**Available records**
=== Section Start ===
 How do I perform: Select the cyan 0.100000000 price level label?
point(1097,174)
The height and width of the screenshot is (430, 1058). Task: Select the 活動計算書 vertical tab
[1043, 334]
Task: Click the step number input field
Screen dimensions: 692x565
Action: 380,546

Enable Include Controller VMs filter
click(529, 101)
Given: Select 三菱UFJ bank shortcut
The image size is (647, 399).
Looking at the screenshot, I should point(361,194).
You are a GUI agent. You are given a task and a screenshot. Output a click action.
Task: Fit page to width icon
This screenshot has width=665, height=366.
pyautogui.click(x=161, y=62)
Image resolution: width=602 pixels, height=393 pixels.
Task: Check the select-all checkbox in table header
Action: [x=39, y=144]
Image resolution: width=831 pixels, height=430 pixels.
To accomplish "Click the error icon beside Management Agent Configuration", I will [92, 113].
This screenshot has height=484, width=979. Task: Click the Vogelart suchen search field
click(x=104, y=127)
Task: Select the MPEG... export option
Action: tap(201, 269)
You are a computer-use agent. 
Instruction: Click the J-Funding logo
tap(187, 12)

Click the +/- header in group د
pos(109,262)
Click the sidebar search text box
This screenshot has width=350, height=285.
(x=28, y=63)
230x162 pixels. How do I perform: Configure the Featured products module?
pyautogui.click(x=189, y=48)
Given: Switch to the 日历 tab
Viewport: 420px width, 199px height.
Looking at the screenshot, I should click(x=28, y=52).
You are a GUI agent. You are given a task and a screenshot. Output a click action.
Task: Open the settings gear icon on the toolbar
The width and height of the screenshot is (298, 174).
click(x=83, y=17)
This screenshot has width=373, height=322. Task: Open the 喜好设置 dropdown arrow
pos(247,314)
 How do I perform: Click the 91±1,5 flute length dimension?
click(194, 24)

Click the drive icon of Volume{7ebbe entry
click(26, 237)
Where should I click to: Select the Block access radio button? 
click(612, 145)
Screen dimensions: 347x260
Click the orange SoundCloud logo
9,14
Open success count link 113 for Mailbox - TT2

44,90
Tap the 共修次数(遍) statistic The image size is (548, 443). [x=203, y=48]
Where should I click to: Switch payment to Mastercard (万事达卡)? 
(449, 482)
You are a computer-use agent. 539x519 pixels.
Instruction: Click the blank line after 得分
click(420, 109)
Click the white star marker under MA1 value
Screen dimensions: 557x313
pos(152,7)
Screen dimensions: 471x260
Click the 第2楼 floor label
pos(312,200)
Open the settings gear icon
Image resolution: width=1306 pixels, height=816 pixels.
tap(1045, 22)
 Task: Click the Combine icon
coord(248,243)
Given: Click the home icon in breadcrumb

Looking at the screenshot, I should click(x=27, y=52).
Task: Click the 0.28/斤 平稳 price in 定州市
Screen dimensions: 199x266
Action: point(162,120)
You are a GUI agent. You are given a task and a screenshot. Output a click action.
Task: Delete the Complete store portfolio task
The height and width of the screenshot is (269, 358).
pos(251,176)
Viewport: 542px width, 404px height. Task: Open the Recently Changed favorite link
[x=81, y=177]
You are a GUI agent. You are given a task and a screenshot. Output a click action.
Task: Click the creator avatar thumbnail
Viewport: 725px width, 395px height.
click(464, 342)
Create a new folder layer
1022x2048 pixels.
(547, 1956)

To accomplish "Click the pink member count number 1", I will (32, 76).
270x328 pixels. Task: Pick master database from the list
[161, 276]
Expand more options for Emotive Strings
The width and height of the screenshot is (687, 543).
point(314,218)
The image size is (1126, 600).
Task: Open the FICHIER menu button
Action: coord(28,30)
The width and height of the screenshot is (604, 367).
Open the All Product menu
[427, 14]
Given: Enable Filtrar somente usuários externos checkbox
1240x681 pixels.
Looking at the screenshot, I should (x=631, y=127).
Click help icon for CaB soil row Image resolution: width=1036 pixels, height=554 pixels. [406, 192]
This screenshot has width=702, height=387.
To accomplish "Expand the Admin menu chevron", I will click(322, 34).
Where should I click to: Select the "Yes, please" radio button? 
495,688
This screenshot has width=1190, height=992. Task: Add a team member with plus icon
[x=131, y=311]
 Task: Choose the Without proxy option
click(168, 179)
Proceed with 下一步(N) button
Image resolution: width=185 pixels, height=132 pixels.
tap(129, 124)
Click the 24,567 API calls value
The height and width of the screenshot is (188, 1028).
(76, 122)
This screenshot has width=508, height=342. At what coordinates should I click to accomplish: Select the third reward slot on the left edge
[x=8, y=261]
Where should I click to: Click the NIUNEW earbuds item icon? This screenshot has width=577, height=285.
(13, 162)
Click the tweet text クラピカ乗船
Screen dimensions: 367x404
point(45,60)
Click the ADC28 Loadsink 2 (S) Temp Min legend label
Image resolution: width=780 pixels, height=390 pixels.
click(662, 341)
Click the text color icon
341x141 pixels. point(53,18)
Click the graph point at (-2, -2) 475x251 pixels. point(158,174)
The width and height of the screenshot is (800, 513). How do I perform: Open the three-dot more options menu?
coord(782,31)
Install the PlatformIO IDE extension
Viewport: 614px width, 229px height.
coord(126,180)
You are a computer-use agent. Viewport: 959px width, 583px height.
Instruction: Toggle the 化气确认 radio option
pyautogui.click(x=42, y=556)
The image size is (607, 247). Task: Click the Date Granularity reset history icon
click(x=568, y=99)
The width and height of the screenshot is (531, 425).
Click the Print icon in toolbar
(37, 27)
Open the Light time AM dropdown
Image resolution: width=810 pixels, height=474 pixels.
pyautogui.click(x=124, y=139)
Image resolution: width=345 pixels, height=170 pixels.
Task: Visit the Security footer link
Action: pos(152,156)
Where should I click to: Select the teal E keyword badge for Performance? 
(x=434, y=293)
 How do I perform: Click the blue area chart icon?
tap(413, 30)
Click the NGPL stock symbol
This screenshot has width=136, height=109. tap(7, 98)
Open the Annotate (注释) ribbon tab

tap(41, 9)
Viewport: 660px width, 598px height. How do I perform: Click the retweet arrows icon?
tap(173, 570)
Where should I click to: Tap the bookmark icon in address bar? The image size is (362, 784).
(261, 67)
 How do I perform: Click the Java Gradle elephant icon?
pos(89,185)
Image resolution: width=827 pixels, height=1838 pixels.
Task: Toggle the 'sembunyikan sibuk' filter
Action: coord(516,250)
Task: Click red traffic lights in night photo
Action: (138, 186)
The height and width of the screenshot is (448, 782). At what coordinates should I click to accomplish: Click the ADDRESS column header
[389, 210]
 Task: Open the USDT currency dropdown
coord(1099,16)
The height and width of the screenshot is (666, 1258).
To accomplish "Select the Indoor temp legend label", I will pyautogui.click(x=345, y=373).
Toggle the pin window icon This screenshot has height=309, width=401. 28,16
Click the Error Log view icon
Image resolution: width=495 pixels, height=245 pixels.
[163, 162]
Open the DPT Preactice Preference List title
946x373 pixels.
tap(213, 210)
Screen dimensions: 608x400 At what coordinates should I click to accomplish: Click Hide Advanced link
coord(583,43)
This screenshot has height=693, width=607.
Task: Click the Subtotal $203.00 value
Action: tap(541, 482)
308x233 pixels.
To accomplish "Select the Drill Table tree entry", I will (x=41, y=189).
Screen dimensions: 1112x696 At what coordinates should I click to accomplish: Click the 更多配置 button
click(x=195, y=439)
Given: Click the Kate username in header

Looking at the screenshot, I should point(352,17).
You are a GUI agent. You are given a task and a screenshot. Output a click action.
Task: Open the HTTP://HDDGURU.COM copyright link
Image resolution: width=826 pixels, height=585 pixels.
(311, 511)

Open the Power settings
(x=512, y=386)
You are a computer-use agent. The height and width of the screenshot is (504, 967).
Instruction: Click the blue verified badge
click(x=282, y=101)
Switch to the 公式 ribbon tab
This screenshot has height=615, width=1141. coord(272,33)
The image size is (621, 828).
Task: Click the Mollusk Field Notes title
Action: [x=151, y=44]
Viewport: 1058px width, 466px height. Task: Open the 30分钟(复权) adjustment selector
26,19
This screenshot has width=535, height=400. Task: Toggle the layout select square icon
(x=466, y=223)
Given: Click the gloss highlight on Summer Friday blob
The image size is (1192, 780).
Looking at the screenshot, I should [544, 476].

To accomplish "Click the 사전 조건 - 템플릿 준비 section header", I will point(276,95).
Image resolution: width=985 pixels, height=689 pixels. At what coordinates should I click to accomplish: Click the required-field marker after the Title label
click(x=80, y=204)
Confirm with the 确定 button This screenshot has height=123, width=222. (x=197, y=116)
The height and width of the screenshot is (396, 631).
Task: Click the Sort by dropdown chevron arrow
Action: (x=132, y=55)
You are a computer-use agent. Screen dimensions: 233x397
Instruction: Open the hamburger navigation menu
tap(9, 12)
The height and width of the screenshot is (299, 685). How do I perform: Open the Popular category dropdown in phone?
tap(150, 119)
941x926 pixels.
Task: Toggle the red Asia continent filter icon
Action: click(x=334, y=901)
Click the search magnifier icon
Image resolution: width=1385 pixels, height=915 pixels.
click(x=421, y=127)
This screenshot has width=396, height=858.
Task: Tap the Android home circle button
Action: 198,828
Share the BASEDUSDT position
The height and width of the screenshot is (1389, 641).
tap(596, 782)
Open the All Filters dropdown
=== Section End ===
**Problem description**
Wherever the string "number" shows up in the material, copy the line that holds it.

**Worked solution**
Task: Click the step number input field
To accomplish "Click the pink member count number 1", I will (32, 76).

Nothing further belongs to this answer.